# Problem details:
Transcribe the entries below without alteration.

[Stored data entries]
# # # #

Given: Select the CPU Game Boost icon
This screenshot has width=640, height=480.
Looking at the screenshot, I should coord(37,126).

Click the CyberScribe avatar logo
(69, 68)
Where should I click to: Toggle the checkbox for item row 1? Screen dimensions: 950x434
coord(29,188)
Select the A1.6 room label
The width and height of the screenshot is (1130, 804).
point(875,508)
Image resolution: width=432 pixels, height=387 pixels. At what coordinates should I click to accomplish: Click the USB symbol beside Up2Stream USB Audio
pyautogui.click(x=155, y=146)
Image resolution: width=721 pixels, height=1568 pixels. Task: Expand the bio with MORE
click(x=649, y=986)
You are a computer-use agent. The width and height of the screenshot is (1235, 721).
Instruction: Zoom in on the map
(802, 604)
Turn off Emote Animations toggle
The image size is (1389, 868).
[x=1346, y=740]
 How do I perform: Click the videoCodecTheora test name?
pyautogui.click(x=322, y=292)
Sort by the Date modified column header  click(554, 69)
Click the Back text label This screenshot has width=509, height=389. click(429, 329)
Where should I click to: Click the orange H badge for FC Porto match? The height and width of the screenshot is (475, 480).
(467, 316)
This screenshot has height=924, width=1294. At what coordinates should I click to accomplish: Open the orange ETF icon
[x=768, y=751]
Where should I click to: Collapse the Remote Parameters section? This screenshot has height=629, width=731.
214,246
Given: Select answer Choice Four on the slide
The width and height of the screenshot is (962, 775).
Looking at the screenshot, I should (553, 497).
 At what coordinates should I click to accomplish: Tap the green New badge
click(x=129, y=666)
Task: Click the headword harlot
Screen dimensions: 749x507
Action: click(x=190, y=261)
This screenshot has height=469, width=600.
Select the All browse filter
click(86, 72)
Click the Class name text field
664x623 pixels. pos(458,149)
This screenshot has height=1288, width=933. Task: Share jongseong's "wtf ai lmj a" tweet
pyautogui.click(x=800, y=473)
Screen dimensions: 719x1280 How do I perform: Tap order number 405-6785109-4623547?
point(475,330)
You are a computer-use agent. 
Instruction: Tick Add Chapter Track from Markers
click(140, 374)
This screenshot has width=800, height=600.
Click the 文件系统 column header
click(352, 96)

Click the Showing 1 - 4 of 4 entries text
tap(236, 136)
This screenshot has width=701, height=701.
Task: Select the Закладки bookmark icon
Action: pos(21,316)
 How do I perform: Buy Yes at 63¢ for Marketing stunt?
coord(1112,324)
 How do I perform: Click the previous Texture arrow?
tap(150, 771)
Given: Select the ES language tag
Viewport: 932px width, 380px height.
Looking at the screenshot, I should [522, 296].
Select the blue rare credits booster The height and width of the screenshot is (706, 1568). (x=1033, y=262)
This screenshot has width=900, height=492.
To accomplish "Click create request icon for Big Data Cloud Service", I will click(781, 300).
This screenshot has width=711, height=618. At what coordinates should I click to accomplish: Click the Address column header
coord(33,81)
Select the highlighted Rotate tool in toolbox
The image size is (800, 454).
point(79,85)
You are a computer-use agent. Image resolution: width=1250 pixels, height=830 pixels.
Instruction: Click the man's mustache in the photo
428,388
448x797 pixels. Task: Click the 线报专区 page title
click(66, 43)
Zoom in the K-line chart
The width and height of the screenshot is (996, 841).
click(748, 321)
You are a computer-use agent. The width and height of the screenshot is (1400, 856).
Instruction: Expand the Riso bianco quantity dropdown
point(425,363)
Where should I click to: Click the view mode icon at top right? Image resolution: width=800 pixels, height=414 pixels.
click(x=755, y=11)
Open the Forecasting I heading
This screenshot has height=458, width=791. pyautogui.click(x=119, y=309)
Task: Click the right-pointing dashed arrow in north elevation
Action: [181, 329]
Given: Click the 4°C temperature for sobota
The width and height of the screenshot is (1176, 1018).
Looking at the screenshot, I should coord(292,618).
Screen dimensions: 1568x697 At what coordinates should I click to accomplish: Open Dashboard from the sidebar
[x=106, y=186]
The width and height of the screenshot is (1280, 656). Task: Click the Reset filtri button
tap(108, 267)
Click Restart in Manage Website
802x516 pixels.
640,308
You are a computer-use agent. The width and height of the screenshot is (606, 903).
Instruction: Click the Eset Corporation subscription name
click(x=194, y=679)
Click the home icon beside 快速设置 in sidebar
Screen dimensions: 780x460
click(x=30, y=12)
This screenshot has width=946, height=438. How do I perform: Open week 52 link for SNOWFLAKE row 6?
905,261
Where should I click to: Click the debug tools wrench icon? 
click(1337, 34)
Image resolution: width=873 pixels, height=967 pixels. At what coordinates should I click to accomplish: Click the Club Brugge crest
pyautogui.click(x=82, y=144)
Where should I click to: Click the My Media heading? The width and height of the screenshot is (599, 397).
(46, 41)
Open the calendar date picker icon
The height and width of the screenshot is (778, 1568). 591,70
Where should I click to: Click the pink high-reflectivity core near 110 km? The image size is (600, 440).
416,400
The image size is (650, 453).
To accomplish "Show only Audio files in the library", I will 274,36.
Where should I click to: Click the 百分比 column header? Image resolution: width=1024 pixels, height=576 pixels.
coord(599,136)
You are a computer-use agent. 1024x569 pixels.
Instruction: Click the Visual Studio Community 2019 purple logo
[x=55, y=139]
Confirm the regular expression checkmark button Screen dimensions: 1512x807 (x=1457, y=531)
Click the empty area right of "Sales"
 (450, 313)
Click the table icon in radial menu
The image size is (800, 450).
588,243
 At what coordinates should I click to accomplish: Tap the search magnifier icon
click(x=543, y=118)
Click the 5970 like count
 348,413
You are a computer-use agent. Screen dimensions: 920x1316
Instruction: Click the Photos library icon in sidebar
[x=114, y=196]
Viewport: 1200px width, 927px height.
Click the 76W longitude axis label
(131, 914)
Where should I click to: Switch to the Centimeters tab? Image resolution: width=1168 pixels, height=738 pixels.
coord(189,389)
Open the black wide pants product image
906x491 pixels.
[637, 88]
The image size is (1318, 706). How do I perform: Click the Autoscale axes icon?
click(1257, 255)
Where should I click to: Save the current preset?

# # # #

# Result:
Given: Select the CPU Game Boost icon
This screenshot has width=640, height=480.
Looking at the screenshot, I should coord(37,126).

Click the CyberScribe avatar logo
(69, 68)
Where should I click to: Toggle the checkbox for item row 1? Screen dimensions: 950x434
coord(29,188)
Select the A1.6 room label
The width and height of the screenshot is (1130, 804).
point(875,508)
Image resolution: width=432 pixels, height=387 pixels. At what coordinates should I click to accomplish: Click the USB symbol beside Up2Stream USB Audio
pyautogui.click(x=155, y=146)
Image resolution: width=721 pixels, height=1568 pixels. Task: Expand the bio with MORE
click(x=649, y=986)
You are a computer-use agent. The width and height of the screenshot is (1235, 721).
Instruction: Zoom in on the map
(802, 604)
Turn off Emote Animations toggle
The image size is (1389, 868).
[x=1346, y=740]
 How do I perform: Click the videoCodecTheora test name?
pyautogui.click(x=322, y=292)
Sort by the Date modified column header  click(554, 69)
Click the Back text label This screenshot has width=509, height=389. click(429, 329)
Where should I click to: Click the orange H badge for FC Porto match? The height and width of the screenshot is (475, 480).
(467, 316)
This screenshot has height=924, width=1294. At what coordinates should I click to accomplish: Open the orange ETF icon
[x=768, y=751]
Where should I click to: Collapse the Remote Parameters section? This screenshot has height=629, width=731.
214,246
Given: Select answer Choice Four on the slide
The width and height of the screenshot is (962, 775).
Looking at the screenshot, I should (553, 497).
 At what coordinates should I click to accomplish: Tap the green New badge
click(x=129, y=666)
Task: Click the headword harlot
Screen dimensions: 749x507
Action: click(x=190, y=261)
This screenshot has height=469, width=600.
Select the All browse filter
click(86, 72)
Click the Class name text field
664x623 pixels. pos(458,149)
This screenshot has height=1288, width=933. Task: Share jongseong's "wtf ai lmj a" tweet
pyautogui.click(x=800, y=473)
Screen dimensions: 719x1280 How do I perform: Tap order number 405-6785109-4623547?
point(475,330)
You are a computer-use agent. 
Instruction: Tick Add Chapter Track from Markers
click(140, 374)
This screenshot has width=800, height=600.
Click the 文件系统 column header
click(352, 96)

Click the Showing 1 - 4 of 4 entries text
tap(236, 136)
This screenshot has width=701, height=701.
Task: Select the Закладки bookmark icon
Action: pos(21,316)
 How do I perform: Buy Yes at 63¢ for Marketing stunt?
coord(1112,324)
 How do I perform: Click the previous Texture arrow?
tap(150, 771)
Given: Select the ES language tag
Viewport: 932px width, 380px height.
Looking at the screenshot, I should [522, 296].
Select the blue rare credits booster The height and width of the screenshot is (706, 1568). (x=1033, y=262)
This screenshot has width=900, height=492.
To accomplish "Click create request icon for Big Data Cloud Service", I will click(781, 300).
This screenshot has width=711, height=618. At what coordinates should I click to accomplish: Click the Address column header
coord(33,81)
Select the highlighted Rotate tool in toolbox
The image size is (800, 454).
point(79,85)
You are a computer-use agent. Image resolution: width=1250 pixels, height=830 pixels.
Instruction: Click the man's mustache in the photo
428,388
448x797 pixels. Task: Click the 线报专区 page title
click(66, 43)
Zoom in the K-line chart
The width and height of the screenshot is (996, 841).
click(748, 321)
You are a computer-use agent. The width and height of the screenshot is (1400, 856).
Instruction: Expand the Riso bianco quantity dropdown
point(425,363)
Where should I click to: Click the view mode icon at top right? Image resolution: width=800 pixels, height=414 pixels.
click(x=755, y=11)
Open the Forecasting I heading
This screenshot has height=458, width=791. pyautogui.click(x=119, y=309)
Task: Click the right-pointing dashed arrow in north elevation
Action: [181, 329]
Given: Click the 4°C temperature for sobota
The width and height of the screenshot is (1176, 1018).
Looking at the screenshot, I should coord(292,618).
Screen dimensions: 1568x697 At what coordinates should I click to accomplish: Open Dashboard from the sidebar
[x=106, y=186]
The width and height of the screenshot is (1280, 656). Task: Click the Reset filtri button
tap(108, 267)
Click Restart in Manage Website
802x516 pixels.
640,308
You are a computer-use agent. The width and height of the screenshot is (606, 903).
Instruction: Click the Eset Corporation subscription name
click(x=194, y=679)
Click the home icon beside 快速设置 in sidebar
Screen dimensions: 780x460
click(x=30, y=12)
This screenshot has width=946, height=438. How do I perform: Open week 52 link for SNOWFLAKE row 6?
905,261
Where should I click to: Click the debug tools wrench icon? 
click(1337, 34)
Image resolution: width=873 pixels, height=967 pixels. At what coordinates should I click to accomplish: Click the Club Brugge crest
pyautogui.click(x=82, y=144)
Where should I click to: Click the My Media heading? The width and height of the screenshot is (599, 397).
(46, 41)
Open the calendar date picker icon
The height and width of the screenshot is (778, 1568). 591,70
Where should I click to: Click the pink high-reflectivity core near 110 km? The image size is (600, 440).
416,400
The image size is (650, 453).
To accomplish "Show only Audio files in the library", I will 274,36.
Where should I click to: Click the 百分比 column header? Image resolution: width=1024 pixels, height=576 pixels.
coord(599,136)
You are a computer-use agent. 1024x569 pixels.
Instruction: Click the Visual Studio Community 2019 purple logo
[x=55, y=139]
Confirm the regular expression checkmark button Screen dimensions: 1512x807 (x=1457, y=531)
Click the empty area right of "Sales"
 (450, 313)
Click the table icon in radial menu
The image size is (800, 450).
588,243
 At what coordinates should I click to accomplish: Tap the search magnifier icon
click(x=543, y=118)
Click the 5970 like count
 348,413
You are a computer-use agent. Screen dimensions: 920x1316
Instruction: Click the Photos library icon in sidebar
[x=114, y=196]
Viewport: 1200px width, 927px height.
Click the 76W longitude axis label
(131, 914)
Where should I click to: Switch to the Centimeters tab? Image resolution: width=1168 pixels, height=738 pixels.
coord(189,389)
Open the black wide pants product image
906x491 pixels.
[637, 88]
The image size is (1318, 706). How do I perform: Click the Autoscale axes icon?
click(1257, 255)
Where should I click to: Save the current preset?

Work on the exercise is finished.